Venerable Mapalagama Wipulasara Maha Thera (3 March 1925 – 28 October 2000) was a Theravada Buddhist monk in Sri Lanka. He was also an artist and sculptor who has gained fame through his sculptures of Buddha statues that are worshiped in many places within Sri Lanka and abroad. He has held Exhibitions in Soviet Russia and China in the years 1961 and 1963 respectively.

Emblem of Sri Lanka

==National Emblem==
Ven Mapalagama Wipulasara Maha Thera was the designer of the national emblem of Sri Lanka in 1972 under the direction of Dr Nissanka Wijeyeratne who was the Chairman of the emblem of Sri Lanka and Flag Design Committee at the time and Art Work by S.M Seneviratne.

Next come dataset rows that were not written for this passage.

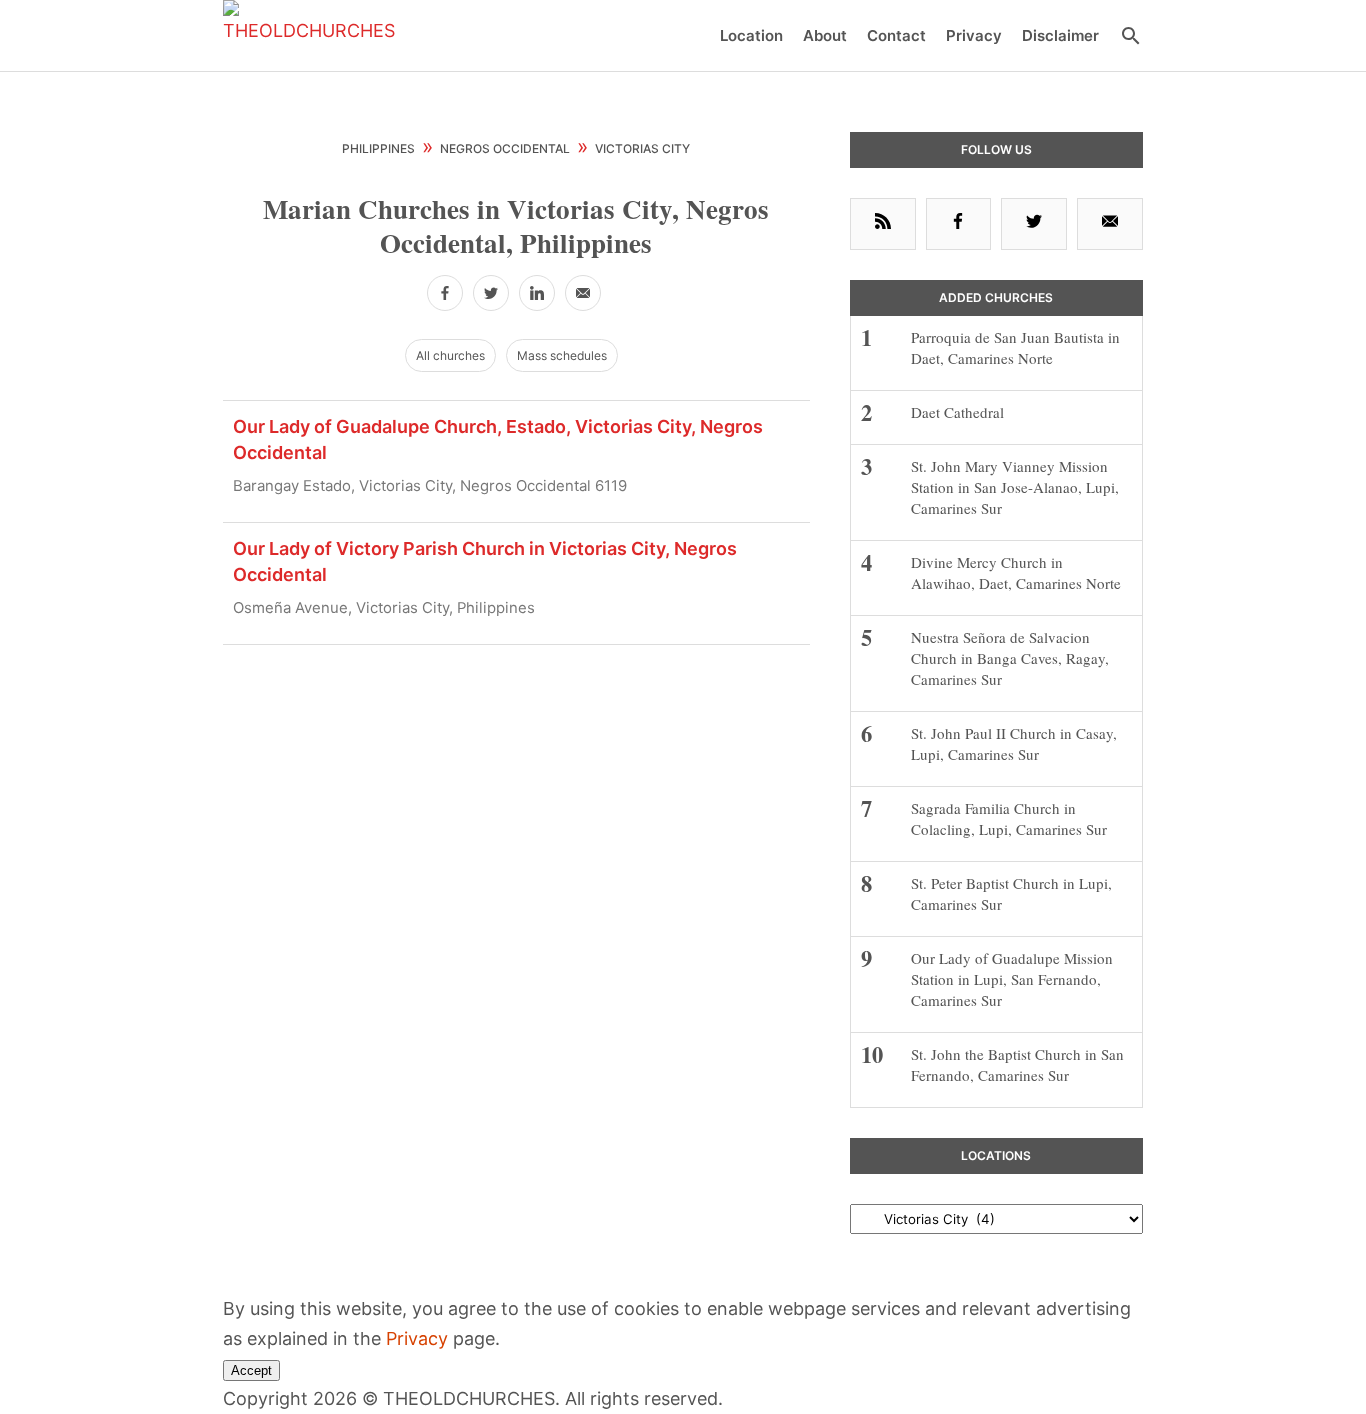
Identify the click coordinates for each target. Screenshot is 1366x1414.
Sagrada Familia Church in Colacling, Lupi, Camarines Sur (1011, 818)
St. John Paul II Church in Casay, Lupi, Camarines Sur (1014, 743)
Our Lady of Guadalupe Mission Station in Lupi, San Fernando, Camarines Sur (1012, 979)
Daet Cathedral (957, 412)
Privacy (417, 1338)
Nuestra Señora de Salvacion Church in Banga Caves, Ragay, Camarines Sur (1010, 658)
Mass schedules (562, 355)
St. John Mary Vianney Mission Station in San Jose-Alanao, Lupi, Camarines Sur (1015, 487)
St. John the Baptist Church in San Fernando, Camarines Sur (1017, 1064)
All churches (450, 355)
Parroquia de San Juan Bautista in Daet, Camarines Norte (1015, 347)
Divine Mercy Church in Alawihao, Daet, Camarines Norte (1016, 572)
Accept (251, 1370)
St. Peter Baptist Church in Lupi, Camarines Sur (1011, 893)
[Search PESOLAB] (1131, 36)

==Paarama Dhamma Chethiya Pirivena==
The Maha Thera was the chief monk of the Parama Dhamma Chethiya Pirivena in Ratmalana. This is an international Buddhist institute where novices and monks from Sri Lanka and other countries come and learn Buddhism, Sinhala, Pali, Sanskrit and English.

==Honours==
Ven Mapalagama Wipulasara Thera has gained many awards and titles from various countries for his services to the Buddhist community. In 1984 he was awarded the "Kalasoori Merit Award" by the Government of Sri Lanka.